**EXERCISE**
Repeat word for word every line of the data below, from the first through the line containing "Universidad Veracruzana (93, 10)", and stop there.

**Dataset entries**
□ □ □ □ □ □ □
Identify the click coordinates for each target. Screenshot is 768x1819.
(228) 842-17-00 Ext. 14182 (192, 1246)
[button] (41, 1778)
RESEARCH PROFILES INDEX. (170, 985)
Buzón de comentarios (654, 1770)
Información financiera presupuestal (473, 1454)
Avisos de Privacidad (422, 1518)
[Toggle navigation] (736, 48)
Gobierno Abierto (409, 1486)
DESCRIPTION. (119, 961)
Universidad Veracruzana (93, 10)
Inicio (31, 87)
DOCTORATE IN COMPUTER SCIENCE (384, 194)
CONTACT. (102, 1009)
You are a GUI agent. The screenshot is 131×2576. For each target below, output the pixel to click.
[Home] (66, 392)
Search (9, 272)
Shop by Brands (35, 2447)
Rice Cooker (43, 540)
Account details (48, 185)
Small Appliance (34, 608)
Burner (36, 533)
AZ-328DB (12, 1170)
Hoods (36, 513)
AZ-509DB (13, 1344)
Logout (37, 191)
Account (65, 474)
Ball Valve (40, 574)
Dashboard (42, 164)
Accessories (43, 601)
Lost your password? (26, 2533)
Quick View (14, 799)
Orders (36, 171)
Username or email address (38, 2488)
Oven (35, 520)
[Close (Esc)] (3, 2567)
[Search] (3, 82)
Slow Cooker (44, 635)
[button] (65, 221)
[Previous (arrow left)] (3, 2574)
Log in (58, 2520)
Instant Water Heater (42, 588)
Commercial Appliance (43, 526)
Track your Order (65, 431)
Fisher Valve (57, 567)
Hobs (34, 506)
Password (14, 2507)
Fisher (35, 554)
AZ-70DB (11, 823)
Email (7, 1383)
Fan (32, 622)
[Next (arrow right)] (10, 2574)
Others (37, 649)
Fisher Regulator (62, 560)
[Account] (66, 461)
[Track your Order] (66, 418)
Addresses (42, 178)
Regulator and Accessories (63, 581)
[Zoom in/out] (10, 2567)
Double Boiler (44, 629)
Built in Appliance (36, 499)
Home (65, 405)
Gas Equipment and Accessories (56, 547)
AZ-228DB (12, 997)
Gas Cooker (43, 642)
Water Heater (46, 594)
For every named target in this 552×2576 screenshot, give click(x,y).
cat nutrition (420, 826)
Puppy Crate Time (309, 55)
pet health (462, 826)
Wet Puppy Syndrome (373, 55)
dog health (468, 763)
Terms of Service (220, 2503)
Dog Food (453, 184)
□ □ □ □ □ □ □
**SOLUTION**
Identify the click coordinates for each target. Screenshot is 768x1819.
(228) 842-17-00 Ext. 14182 (192, 1246)
[button] (41, 1778)
RESEARCH PROFILES INDEX. (170, 985)
Buzón de comentarios (654, 1770)
Información financiera presupuestal (473, 1454)
Avisos de Privacidad (422, 1518)
[Toggle navigation] (736, 48)
Gobierno Abierto (409, 1486)
DESCRIPTION. (119, 961)
Universidad Veracruzana (93, 10)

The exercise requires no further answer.